▸ ASSIGNMENT: This exercise requires every record to be repeated exactly.

▸ EXERCISE MATERIAL:
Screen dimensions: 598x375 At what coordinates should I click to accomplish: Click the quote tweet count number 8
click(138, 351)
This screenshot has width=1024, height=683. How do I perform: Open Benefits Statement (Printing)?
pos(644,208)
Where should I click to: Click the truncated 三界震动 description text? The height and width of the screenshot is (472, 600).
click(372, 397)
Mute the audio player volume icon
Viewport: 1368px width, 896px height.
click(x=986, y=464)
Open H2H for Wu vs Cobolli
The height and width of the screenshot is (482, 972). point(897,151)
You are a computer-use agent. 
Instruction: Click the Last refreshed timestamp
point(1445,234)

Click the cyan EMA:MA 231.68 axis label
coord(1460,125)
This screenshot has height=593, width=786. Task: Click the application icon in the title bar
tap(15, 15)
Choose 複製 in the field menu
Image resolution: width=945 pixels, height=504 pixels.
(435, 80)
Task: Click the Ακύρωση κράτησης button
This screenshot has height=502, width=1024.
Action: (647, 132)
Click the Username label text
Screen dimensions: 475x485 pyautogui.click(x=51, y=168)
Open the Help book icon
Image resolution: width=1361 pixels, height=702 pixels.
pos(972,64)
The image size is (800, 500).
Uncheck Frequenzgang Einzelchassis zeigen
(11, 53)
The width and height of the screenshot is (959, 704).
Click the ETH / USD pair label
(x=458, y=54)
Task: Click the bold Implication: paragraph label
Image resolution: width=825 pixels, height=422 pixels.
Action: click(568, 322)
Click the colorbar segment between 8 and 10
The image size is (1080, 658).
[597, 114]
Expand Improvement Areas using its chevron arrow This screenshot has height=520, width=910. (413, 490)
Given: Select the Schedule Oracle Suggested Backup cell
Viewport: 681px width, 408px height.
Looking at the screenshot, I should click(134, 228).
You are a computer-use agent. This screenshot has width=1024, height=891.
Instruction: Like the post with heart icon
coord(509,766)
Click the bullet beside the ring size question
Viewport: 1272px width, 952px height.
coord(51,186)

▸ RESPONSE BOX:
Screen dimensions: 598x375 At what coordinates should I click to accomplish: Click the quote tweet count number 8
click(138, 351)
This screenshot has width=1024, height=683. How do I perform: Open Benefits Statement (Printing)?
pos(644,208)
Where should I click to: Click the truncated 三界震动 description text? The height and width of the screenshot is (472, 600).
click(372, 397)
Mute the audio player volume icon
Viewport: 1368px width, 896px height.
click(x=986, y=464)
Open H2H for Wu vs Cobolli
The height and width of the screenshot is (482, 972). point(897,151)
You are a computer-use agent. 
Instruction: Click the Last refreshed timestamp
point(1445,234)

Click the cyan EMA:MA 231.68 axis label
coord(1460,125)
This screenshot has height=593, width=786. Task: Click the application icon in the title bar
tap(15, 15)
Choose 複製 in the field menu
Image resolution: width=945 pixels, height=504 pixels.
(435, 80)
Task: Click the Ακύρωση κράτησης button
This screenshot has height=502, width=1024.
Action: (647, 132)
Click the Username label text
Screen dimensions: 475x485 pyautogui.click(x=51, y=168)
Open the Help book icon
Image resolution: width=1361 pixels, height=702 pixels.
pos(972,64)
The image size is (800, 500).
Uncheck Frequenzgang Einzelchassis zeigen
(11, 53)
The width and height of the screenshot is (959, 704).
Click the ETH / USD pair label
(x=458, y=54)
Task: Click the bold Implication: paragraph label
Image resolution: width=825 pixels, height=422 pixels.
Action: click(568, 322)
Click the colorbar segment between 8 and 10
The image size is (1080, 658).
[597, 114]
Expand Improvement Areas using its chevron arrow This screenshot has height=520, width=910. (413, 490)
Given: Select the Schedule Oracle Suggested Backup cell
Viewport: 681px width, 408px height.
Looking at the screenshot, I should click(134, 228).
You are a computer-use agent. This screenshot has width=1024, height=891.
Instruction: Like the post with heart icon
coord(509,766)
Click the bullet beside the ring size question
Viewport: 1272px width, 952px height.
coord(51,186)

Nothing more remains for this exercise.